**WORK REQUEST**
Transcribe the lines exactly, beginning with the one that contains "Viewport: 616px width, 674px height." and ending with the final line of the records. Do not transcribe pictures.

::: AVAILABLE RECORDS

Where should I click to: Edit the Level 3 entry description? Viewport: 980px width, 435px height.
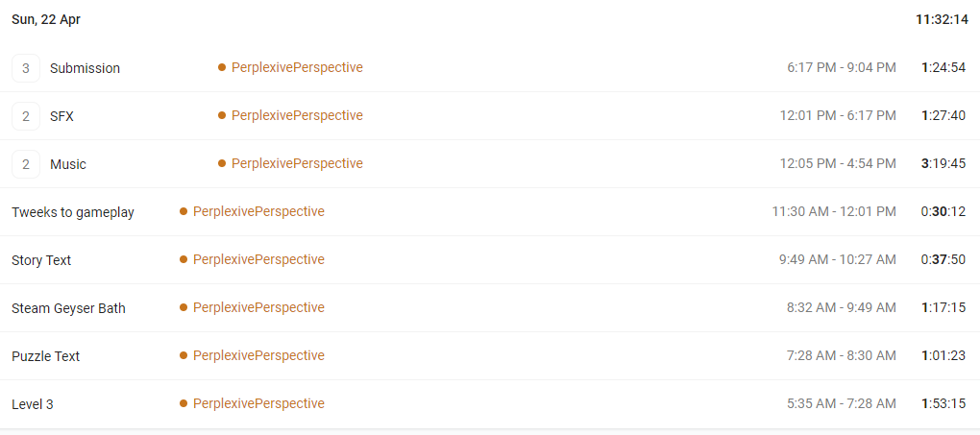click(33, 404)
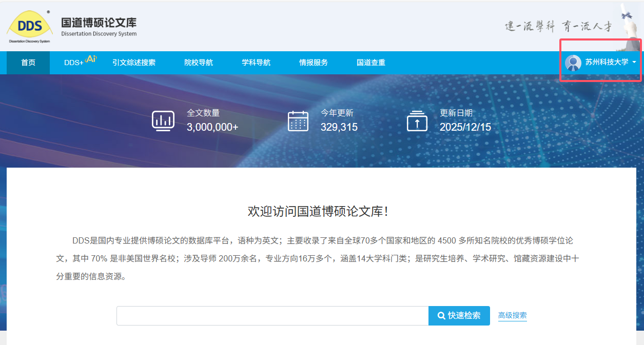Viewport: 644px width, 345px height.
Task: Click the 欢迎访问国道博硕论文库 heading
Action: pyautogui.click(x=318, y=211)
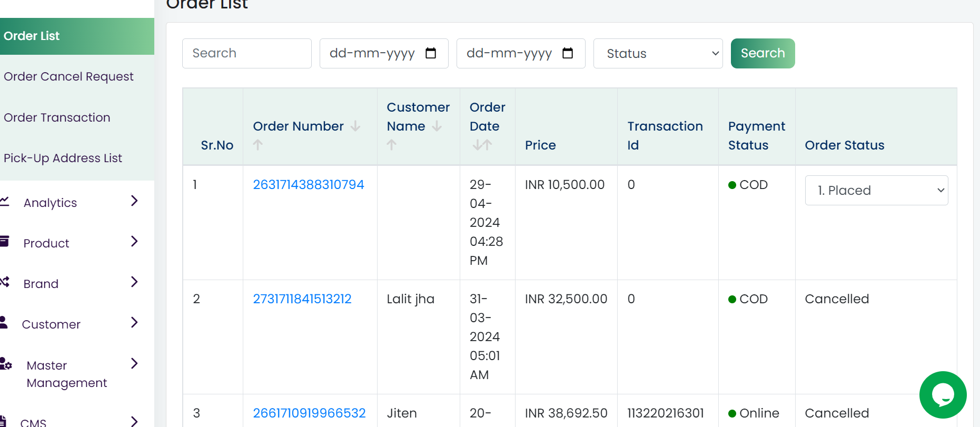Screen dimensions: 980x427
Task: Focus the Search text input field
Action: point(246,53)
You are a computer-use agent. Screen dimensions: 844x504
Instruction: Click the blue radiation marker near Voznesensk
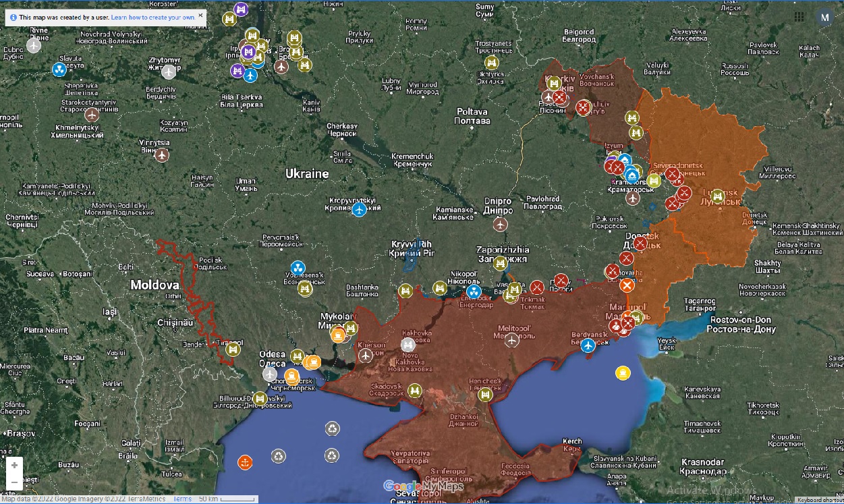(x=298, y=268)
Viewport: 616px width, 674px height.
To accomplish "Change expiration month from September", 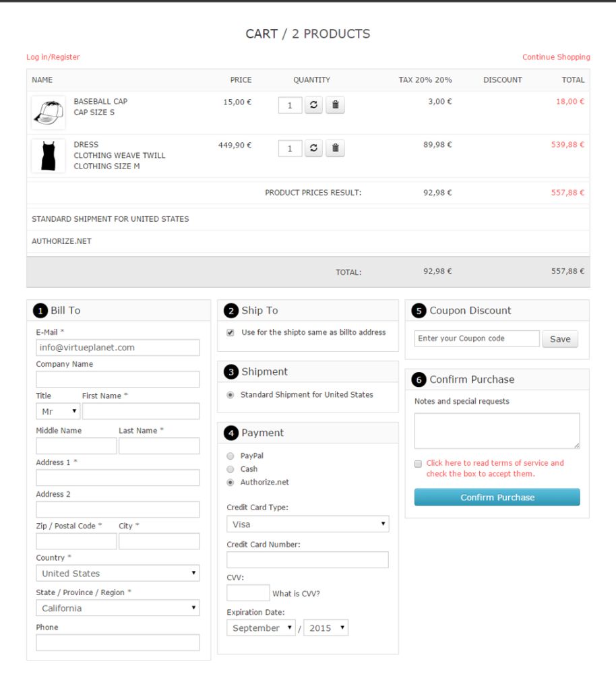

::::::

**THE COMPLETED TASK**
Viewport: 616px width, 674px height.
To accomplish "Change expiration month from September", 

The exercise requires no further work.